The value of the deal represents a 27x earnings multiple, which is in the same ballpark as we have seen elsewhere in Europe of late. It’s slightly lower than the 33.8x deal Spark New Zealand announced earlier this week when it sold 70% of its towers business for NZ$900 million. But that’s a different market and a very different scale. Deutsche Telekom’s GD Towers business, which comprises its Deutsche Funkturm unit in Germany and a similar business in Austria, boasts more than 40,000 sites, while Spark’s TowerCo has just 1,263.

Under the terms of the deal, Deutsche Telekom will retain a 49% stake in GD Towers, which comes with, in its own words, “significant minority protection rights.” These include the right to appoint two of the five shareholder committee members, including the initial chairman, and the right to regain control and reconsolidate GD Towers in the future.

Deutsche Telekom estimates that it will receive cash proceeds of €10.7 billion, which it will use to pay down debt and speed up its plans to raise its stake in T-Mobile US to 50.1%.

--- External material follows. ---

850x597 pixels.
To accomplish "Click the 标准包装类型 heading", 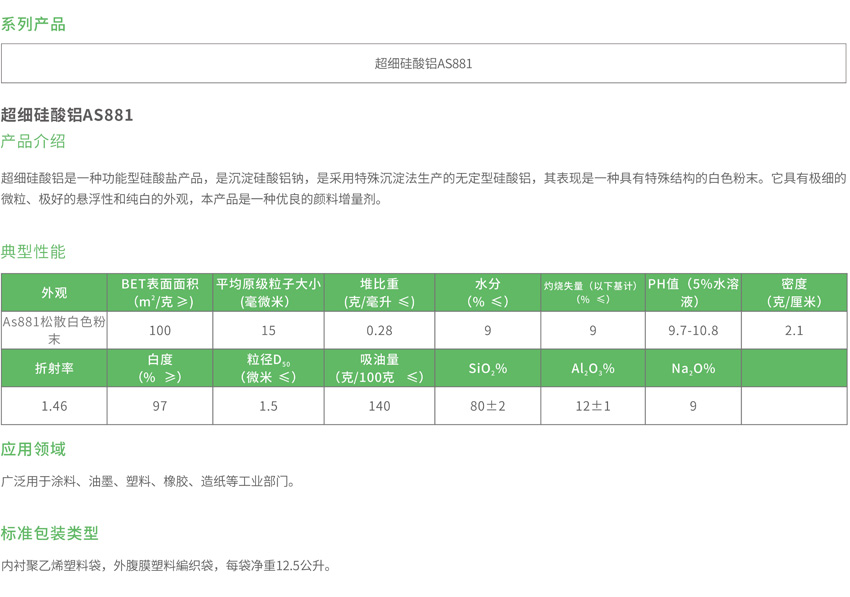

“We crystalize the value of our tower assets, thereby creating value for our shareholders,” said Tim Höttges, CEO of Deutsche Telekom. “At the same time the deal allows us to continue improving Deutsche Telekom’s undisputed network leadership in Germany and benefit from further value upside of the towers business through our retained 49 percent stake.”

To put it another way, the deal represents the best of both worlds for the German incumbent.

But while there is undoubtedly significant opportunity in the towers space in Germany, thanks to the rollout of 5G networks and the relatively recent arrival of a new MNO, there is also some serious competition.

Vodafone’s Vantage Towers highlighted the German market as a key growth area in late 2020, indicating its intention to capitalise on its relatively low tower tenancy rate. It later brokered a deal with aforementioned new MNO 1&1.

But keeping a significant stake in GD Towers is not just about capturing the growth opportunity. As Kester Mann, Director, Consumer and Connectivity at CCS Insight, points out, “Deutsche Telekom still retains a tight hold on an asset it sees as strategically important, meaning it retains influence on important decisions such as when and where mobile towers should be deployed.”

Deutsche Telekom expects to close the deal towards the end of the year, subject to the usual regulatory approvals. The latter shouldn’t be too much of a problem, given that this deal is about bringing in investors rather than selling to another towers company.

Therefore, it’s pretty safe to say that this draws a line under the last few months of relentless speculation over the future of Deutsche Telekom’s towers business. But the broader towers rumour mill will not stop here.

“Attention now turns to what’s next for other European towers units such as Orange’s Totem and specialists like Cellnex,” Mann notes. “With the industry keen to capitalise on continued high levels of investor interest in passive infrastructure, further deals are likely just around the corner.”